# The very rare shocking story



## macmikeman (Jan 23, 2007)

So, changing out a panel. What do you usually do? Turn off the main breaker for the panel in question. Lock out and tag it? Then double triple check the target panel for voltage next after removing the panel cover? I bet most every one of us at least double triple checks for zero voltage on the panel in question, who wouldn't? Me, I use my wiggle or fluke and check everything. Then I run my volt tick around the panel in case something is fed from elsewhere and is just traveling thru the panel and fed from elsewhere. Usually that step comes out when there is a whole lot of wires in that panel and not easily visible to follow all wires to see where they come from to where they land. 

*But that panel might still not be safe to swap out yet.*

What are you talking about macmikeman? Is this another conspiracy story? No. 

Here is the last test to make which no one does, except for me now since I got a nice little whack a few days ago while swapping out a residential panel. Take out your clamp on amp tester and test for current flow in the neutral feed and the ground feed to the panel. See? I never used to do that one step. I will from now on. The panel I pulled the other day had neutral current (4.5 amps to be exact) running on it even after killing the sub panel breaker. Whoda thunk? Unscrewed the 2 hots and pulled em out of the main lugs. Then I loosened the neutral feed and while grabbing it to pull it out somehow or other touched the uninsulated end of the wire with one hand and was holding on to the panel for leverage with the other hand and bingo, right thru the heart path. Hand to hand. I'm quick to let go . No big deal. (time for comment boys, have at it). 
Up in the attic in a junction box, I found where there was a circuit from the panel I was working on mixed with a circuit splice from another sub panel in the house. All of the neutrals in that junction box were tied together. I found it quick because when I opened the neutral and got whacked, after that the lights in the area on the floor above me in the kitchen , dining , and living room went out. So I knew where to go looking and found it. 

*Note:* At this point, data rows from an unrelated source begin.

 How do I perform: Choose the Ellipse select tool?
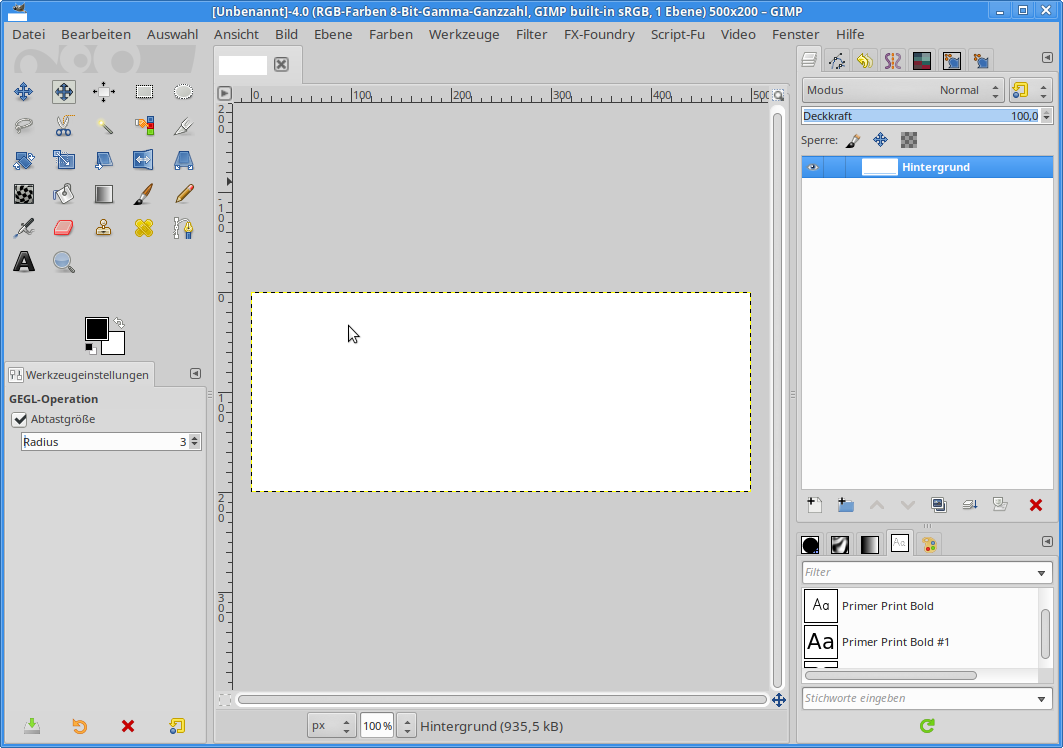click(183, 92)
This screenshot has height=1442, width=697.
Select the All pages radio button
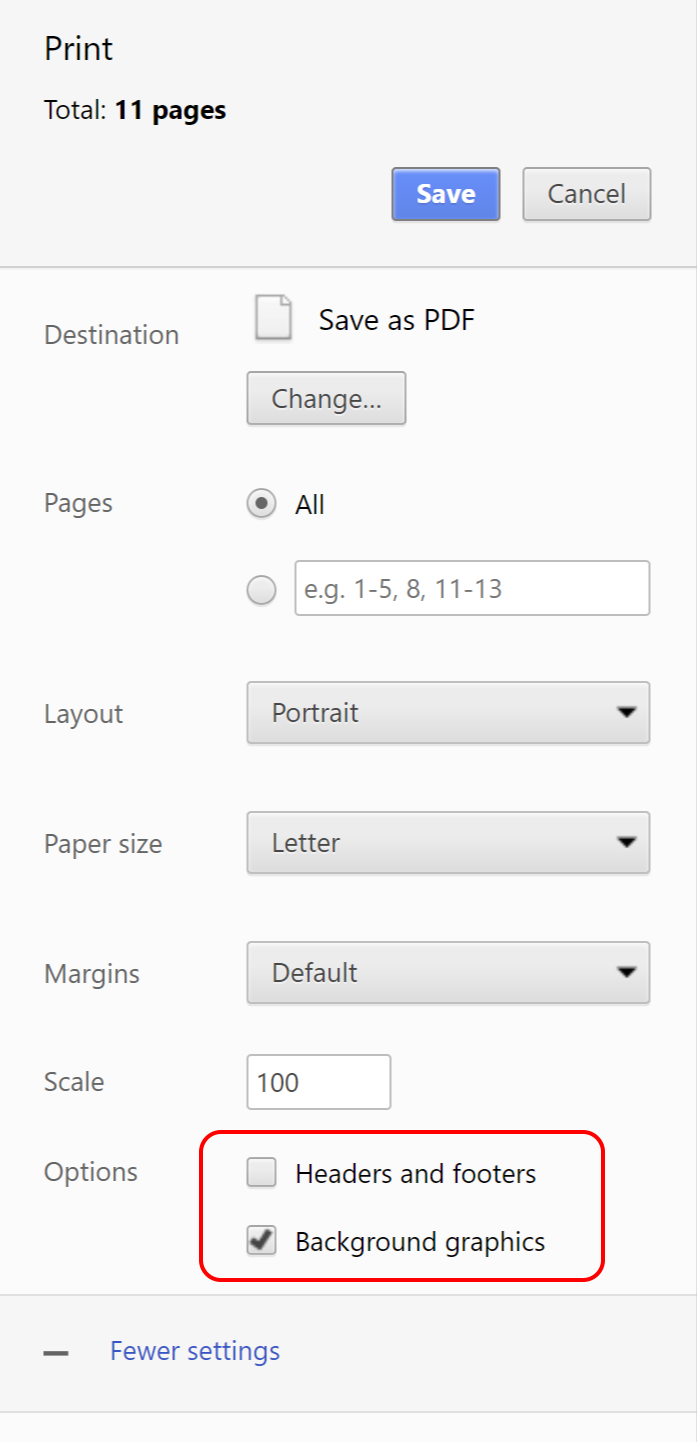(x=261, y=504)
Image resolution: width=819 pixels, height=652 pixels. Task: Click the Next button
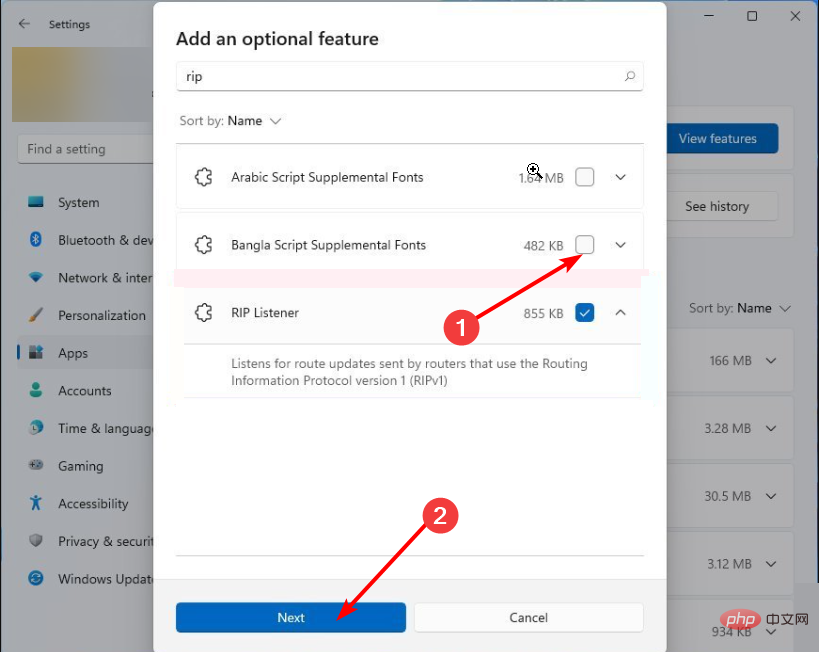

So I am taking the time now to put this out there- AMP TEST THE WIRING BEFORE YOU BEGIN TO DISASSEMBLE , VOLT TESTING IS NOT ENOUGH.. And also a tipoff is multiple sub panels , that is something to look for when changing *one* of them.


----------



## cuba_pete (Dec 8, 2011)

Glad you’re safe, honestly. No need to work you over, sure you’re doing enough of that. 

I do this (checking neutral and clamping wires) regularly due to long runs that pick up even induced voltage that scares the crap out of me when it lets out those little sparks, and I’m like WTF?


----------



## macmikeman (Jan 23, 2007)

cuba_pete said:


> Glad you’re safe, honestly. No need to work you over, sure you’re doing enough of that.
> 
> I do this (checking neutral and clamping wires) regularly due to long runs that pick up even induced voltage that scares the crap out of me when it lets out those little sparks, and I’m like WTF?



Thanks. There is upside to this. I got paid to locate where the original feed to upstairs lighting neutral was disconnected. It was in the other panel. Somebody must have gotten shocked down there as well so they just taped it off.


----------



## VELOCI3 (Aug 15, 2019)

Backfeeds are more common than you think. Especially when running separate HR’s from normal and emergency panels. Happens in office spaces a lot especially when moves or changes are made after the initial installation. Not as common in residential because most houses have only 1 panel. 

I like to kill the panel feeder and leave all the branch breakers on (backfeeds to breakers happen). Then test the phases to ground and neutral. Then pull the main neutral out and tap it on the neutral bus to see if it sparks. 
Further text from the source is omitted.